[The records — start]

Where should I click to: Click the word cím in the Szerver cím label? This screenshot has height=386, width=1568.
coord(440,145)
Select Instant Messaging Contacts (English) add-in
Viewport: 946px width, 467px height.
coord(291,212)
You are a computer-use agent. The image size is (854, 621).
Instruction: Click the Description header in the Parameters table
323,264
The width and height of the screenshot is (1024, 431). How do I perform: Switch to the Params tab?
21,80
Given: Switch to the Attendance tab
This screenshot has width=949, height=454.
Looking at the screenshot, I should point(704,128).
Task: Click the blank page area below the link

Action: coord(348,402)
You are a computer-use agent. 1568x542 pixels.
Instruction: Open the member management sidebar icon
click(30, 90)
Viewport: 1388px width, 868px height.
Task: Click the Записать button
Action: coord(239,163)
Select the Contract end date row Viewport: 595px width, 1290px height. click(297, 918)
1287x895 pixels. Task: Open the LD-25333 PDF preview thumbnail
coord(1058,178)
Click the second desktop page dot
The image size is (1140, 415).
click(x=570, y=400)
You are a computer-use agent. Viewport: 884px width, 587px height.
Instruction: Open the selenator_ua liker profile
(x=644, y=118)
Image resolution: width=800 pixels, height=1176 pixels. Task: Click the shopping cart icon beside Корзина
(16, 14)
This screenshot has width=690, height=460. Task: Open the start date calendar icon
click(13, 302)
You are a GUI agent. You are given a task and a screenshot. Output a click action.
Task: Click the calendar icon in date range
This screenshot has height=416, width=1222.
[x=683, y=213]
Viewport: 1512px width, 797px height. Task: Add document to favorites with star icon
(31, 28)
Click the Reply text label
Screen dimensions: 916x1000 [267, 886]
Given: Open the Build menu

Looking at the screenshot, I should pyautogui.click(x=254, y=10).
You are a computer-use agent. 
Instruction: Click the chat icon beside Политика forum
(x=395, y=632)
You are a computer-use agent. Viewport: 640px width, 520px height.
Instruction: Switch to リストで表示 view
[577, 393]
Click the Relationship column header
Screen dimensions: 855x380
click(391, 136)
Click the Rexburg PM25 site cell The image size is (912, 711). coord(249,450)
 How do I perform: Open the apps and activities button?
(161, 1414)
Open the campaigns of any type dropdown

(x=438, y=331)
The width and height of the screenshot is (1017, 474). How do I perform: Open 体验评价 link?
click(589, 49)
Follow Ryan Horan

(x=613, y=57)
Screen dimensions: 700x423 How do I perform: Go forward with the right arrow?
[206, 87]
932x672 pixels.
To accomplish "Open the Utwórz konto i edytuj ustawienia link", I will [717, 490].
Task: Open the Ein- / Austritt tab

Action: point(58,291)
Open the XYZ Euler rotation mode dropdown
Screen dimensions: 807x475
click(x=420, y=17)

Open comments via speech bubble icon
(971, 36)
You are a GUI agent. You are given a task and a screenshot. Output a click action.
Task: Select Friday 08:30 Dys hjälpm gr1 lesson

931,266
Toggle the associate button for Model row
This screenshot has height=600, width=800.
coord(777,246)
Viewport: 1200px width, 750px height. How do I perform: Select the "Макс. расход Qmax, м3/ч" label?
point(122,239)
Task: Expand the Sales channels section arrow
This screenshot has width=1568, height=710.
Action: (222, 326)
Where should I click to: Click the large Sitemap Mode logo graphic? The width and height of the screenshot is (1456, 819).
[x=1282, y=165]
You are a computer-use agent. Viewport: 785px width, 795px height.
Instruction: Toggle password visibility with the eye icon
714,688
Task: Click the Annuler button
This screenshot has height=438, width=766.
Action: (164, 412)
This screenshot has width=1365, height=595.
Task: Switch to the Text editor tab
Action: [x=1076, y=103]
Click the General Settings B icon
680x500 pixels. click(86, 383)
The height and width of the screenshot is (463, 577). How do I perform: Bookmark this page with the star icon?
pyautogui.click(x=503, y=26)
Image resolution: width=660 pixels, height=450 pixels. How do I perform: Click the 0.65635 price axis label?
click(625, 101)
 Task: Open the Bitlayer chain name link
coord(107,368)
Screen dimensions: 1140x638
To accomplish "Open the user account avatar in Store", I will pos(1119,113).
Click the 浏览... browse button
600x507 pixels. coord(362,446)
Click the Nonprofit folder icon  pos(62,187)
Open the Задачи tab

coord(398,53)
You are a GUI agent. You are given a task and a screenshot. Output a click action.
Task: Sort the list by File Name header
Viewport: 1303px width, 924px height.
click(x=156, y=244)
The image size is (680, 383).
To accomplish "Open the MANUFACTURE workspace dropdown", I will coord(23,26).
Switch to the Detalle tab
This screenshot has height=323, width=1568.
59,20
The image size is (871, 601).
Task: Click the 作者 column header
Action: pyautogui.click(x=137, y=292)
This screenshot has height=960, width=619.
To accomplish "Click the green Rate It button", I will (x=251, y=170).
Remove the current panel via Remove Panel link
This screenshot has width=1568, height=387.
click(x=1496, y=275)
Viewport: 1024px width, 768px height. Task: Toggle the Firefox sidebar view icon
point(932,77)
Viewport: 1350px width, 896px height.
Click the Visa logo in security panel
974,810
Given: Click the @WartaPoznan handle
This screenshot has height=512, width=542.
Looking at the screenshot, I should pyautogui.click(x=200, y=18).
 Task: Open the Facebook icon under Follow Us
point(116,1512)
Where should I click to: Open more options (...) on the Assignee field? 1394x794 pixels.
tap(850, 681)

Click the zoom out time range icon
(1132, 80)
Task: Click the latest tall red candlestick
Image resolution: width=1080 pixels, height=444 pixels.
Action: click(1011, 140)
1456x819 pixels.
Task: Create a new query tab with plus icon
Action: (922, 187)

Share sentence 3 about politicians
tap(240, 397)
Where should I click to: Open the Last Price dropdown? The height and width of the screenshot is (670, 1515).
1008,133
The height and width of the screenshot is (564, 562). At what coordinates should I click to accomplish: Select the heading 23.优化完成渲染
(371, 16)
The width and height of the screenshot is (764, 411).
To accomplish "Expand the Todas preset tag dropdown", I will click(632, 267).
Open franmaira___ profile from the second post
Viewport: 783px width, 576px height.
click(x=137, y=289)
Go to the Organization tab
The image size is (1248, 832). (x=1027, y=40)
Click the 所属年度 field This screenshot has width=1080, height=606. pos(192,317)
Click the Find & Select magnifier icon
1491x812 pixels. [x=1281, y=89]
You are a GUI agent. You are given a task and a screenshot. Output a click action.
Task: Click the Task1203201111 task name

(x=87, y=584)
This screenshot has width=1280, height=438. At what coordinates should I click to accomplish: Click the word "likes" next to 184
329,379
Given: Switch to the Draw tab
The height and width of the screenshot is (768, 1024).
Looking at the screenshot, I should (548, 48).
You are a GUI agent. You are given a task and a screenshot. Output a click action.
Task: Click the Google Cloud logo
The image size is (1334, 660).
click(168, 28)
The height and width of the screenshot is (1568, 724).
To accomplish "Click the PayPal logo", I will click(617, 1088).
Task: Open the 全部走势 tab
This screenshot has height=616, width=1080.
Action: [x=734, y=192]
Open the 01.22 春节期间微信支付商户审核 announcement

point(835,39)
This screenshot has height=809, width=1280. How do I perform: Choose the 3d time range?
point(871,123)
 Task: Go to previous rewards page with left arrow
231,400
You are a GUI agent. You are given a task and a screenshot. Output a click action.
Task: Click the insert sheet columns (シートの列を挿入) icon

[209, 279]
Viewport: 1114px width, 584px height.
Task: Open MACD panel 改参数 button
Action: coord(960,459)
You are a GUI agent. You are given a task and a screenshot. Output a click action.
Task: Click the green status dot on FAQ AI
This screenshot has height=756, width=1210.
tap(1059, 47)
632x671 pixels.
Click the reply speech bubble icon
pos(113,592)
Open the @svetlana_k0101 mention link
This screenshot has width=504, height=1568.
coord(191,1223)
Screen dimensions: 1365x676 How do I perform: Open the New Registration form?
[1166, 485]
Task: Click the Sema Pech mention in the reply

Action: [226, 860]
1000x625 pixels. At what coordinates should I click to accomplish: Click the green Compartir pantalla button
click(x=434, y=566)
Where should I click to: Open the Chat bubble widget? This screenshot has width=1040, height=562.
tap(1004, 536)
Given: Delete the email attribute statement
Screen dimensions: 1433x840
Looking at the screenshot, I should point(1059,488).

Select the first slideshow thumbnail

[The records — finish]

How to complete this task: Up to and including the line with "Click the Relationship column header", repeat the data exactly, starting from its first line; nothing else belongs in the response.

Output of the task:
Where should I click to: Click the word cím in the Szerver cím label? This screenshot has height=386, width=1568.
coord(440,145)
Select Instant Messaging Contacts (English) add-in
Viewport: 946px width, 467px height.
coord(291,212)
You are a computer-use agent. The image size is (854, 621).
Instruction: Click the Description header in the Parameters table
323,264
The width and height of the screenshot is (1024, 431). How do I perform: Switch to the Params tab?
21,80
Given: Switch to the Attendance tab
This screenshot has width=949, height=454.
Looking at the screenshot, I should point(704,128).
Task: Click the blank page area below the link

Action: coord(348,402)
You are a computer-use agent. 1568x542 pixels.
Instruction: Open the member management sidebar icon
click(30, 90)
Viewport: 1388px width, 868px height.
Task: Click the Записать button
Action: coord(239,163)
Select the Contract end date row Viewport: 595px width, 1290px height. click(297, 918)
1287x895 pixels. Task: Open the LD-25333 PDF preview thumbnail
coord(1058,178)
Click the second desktop page dot
The image size is (1140, 415).
click(x=570, y=400)
You are a computer-use agent. Viewport: 884px width, 587px height.
Instruction: Open the selenator_ua liker profile
(x=644, y=118)
Image resolution: width=800 pixels, height=1176 pixels. Task: Click the shopping cart icon beside Корзина
(16, 14)
This screenshot has width=690, height=460. Task: Open the start date calendar icon
click(13, 302)
You are a GUI agent. You are given a task and a screenshot. Output a click action.
Task: Click the calendar icon in date range
This screenshot has height=416, width=1222.
[x=683, y=213]
Viewport: 1512px width, 797px height. Task: Add document to favorites with star icon
(31, 28)
Click the Reply text label
Screen dimensions: 916x1000 [267, 886]
Given: Open the Build menu

Looking at the screenshot, I should pyautogui.click(x=254, y=10).
You are a computer-use agent. 
Instruction: Click the chat icon beside Политика forum
(x=395, y=632)
You are a computer-use agent. Viewport: 640px width, 520px height.
Instruction: Switch to リストで表示 view
[577, 393]
Click the Relationship column header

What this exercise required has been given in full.